Second recueil de dix nouvelles, publié dix ans après le premier, au ton nettement plus sombre et désenchanté. Les récits y dénoncent avec une violence accrue les maltraitances masculines et se concluent souvent par l'entrée au couvent des protagonistes féminines comme ultime refuge.

La traición en la amistad (comédie) (vers 1620-1630)

Seule pièce de théâtre attribuée à María de Zayas, cette comédie de mœurs met en scène la rivalité amoureuse entre femmes et la trahison de l'amitié féminine par l'amour. Elle témoigne de la diversité de ses talents et de sa participation au genre dramatique du Siècle d'or.

Poèmes dans les paratextes d'œuvres contemporaines (1620-1637)

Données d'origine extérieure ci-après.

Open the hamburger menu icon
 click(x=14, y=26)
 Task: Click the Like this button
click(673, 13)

María de Zayas contribua des poèmes laudatifs aux recueils de plusieurs auteurs contemporains, notamment Lope de Vega. Ces contributions attestent de son intégration dans les cercles littéraires madrilènes et de la reconnaissance de son talent par ses pairs.

Anecdotes

María de Zayas fut l'une des très rares femmes de son époque à publier des œuvres littéraires sous son propre nom, sans pseudonyme masculin. À une époque où les femmes étaient largement exclues du monde des lettres, cette audace était en elle-même un acte de résistance remarquable.

Dans le prologue de ses Novelas amorosas y exemplares (1637), María de Zayas s'adresse directement à ses lecteurs pour défendre l'intelligence des femmes, affirmant que si elles semblent moins savantes que les hommes, c'est uniquement parce qu'on leur refuse l'accès aux livres et à l'éducation — non par manque de capacité naturelle.

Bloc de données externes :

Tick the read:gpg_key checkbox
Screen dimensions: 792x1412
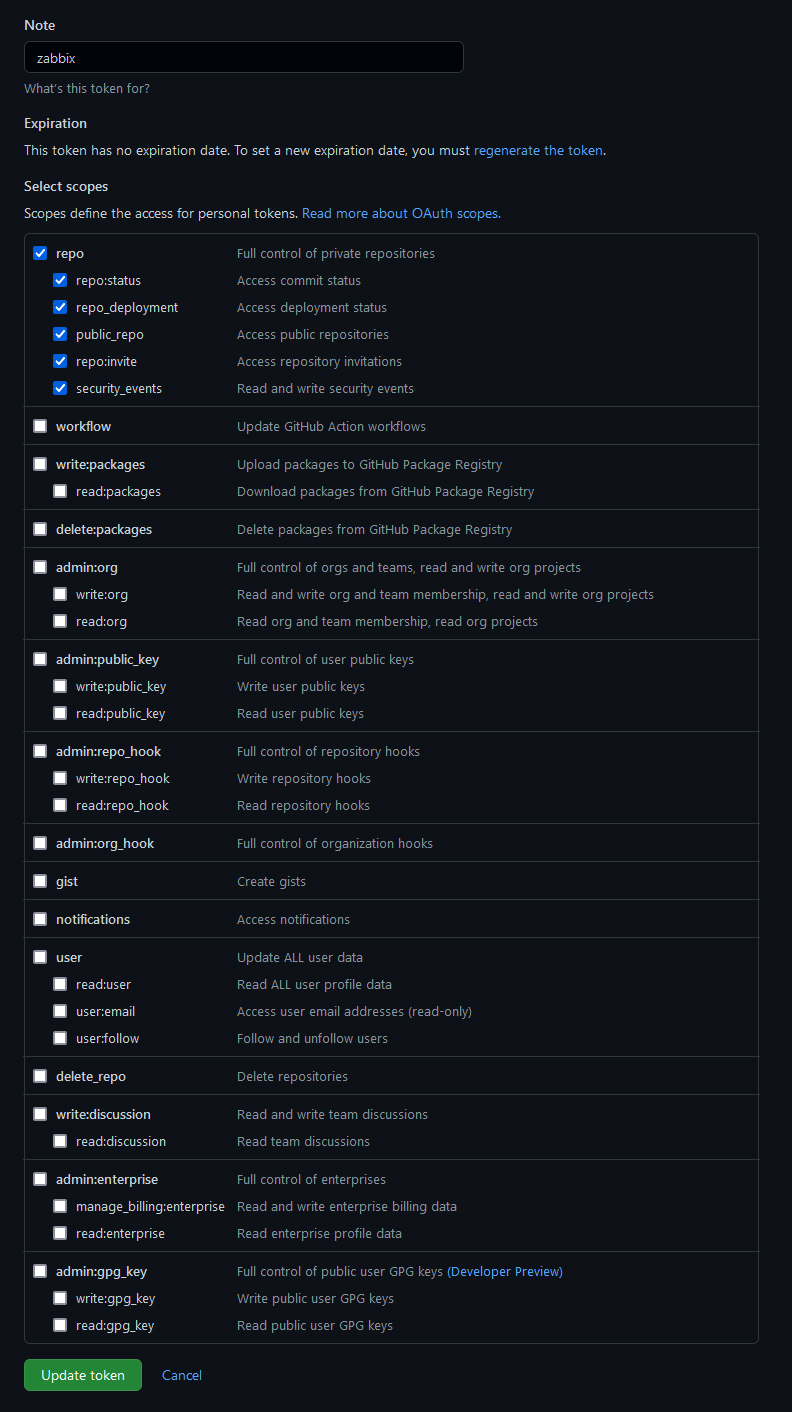click(60, 1326)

Ses nouvelles mettent en scène des femmes victimes de violence masculine avec une crudité inhabituelle pour l'époque. Certains critiques contemporains étaient choqués par la noirceur de ses récits, mais d'autres la comparaient favorablement à Lope de Vega et Cervantès, ce qui constitue un éloge exceptionnel pour une femme du XVIIe siècle.

La date de mort de María de Zayas reste inconnue : elle disparaît des archives après 1647, date de publication de son deuxième recueil. Certains historiens pensent qu'elle aurait pu terminer sa vie dans un couvent, pratique courante chez les femmes lettrées de l'époque souhaitant préserver leur indépendance intellectuelle.

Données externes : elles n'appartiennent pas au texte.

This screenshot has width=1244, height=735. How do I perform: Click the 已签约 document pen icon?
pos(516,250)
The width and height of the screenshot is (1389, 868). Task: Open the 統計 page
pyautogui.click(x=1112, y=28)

Ses œuvres furent rééditées plusieurs fois au XVIIe siècle, preuve de leur popularité, mais elles tombèrent dans l'oubli pendant plus de deux siècles. Ce n'est qu'au XXe siècle que la critique féministe la redécouvrit, la reconnaissant comme une précurseure majeure de la littérature féministe hispanique.

Sources primaires

Novelas amorosas y exemplares — Prólogo al lector (1637)
¿Quién duda, lector mío, que te causará admiración que una mujer tenga despejo, no sólo para escribir un libro, sino para darle a la estampa?
Desengaños amorosos — Introducción (1647)
Las mujeres tienen alma igual a la de los hombres; la razón está en no dejarlas ejercitar las potencias, cerrándoles los libros y las escuelas.
Novelas amorosas y exemplares — La fuerza del amor (1637)
No hay cosa más ingrata que el hombre que ha sido querido, ni más olvidadiza que la mujer que ha amado sin ser correspondida.
Desengaños amorosos — El verdugo de su esposa (1647)
Si los hombres usaran de la misma lealtad que piden a las mujeres, no hubiera tantas desgraciadas.

Lieux clés

Madrid, Espagne

Capitale du royaume et centre intellectuel de l'Espagne du Siècle d'or, Madrid est la ville où María de Zayas passa la plus grande partie de sa vie. Elle y fréquenta les académies littéraires et les milieux cultivés de la cour de Philippe IV.

Saragosse, Aragon

C'est à Saragosse que fut publié le premier recueil de María de Zayas en 1637, chez l'imprimeur Pedro Escuer. La ville était un important centre d'imprimerie et de diffusion littéraire dans l'Espagne du XVIIe siècle.

Naples (vice-royaume espagnol)

Son père, Pedro de Zayas, fut soldat et administrateur au service de la couronne espagnole en Italie. María de Zayas séjourna probablement à Naples dans son enfance, ce qui explique sa connaissance de la culture et de la littérature italiennes visible dans ses œuvres.

Valladolid, Castille

Ancienne capitale de l'Espagne où la famille royale résida au début du XVIIe siècle, Valladolid était un foyer culturel important que María de Zayas aurait pu fréquenter dans sa jeunesse.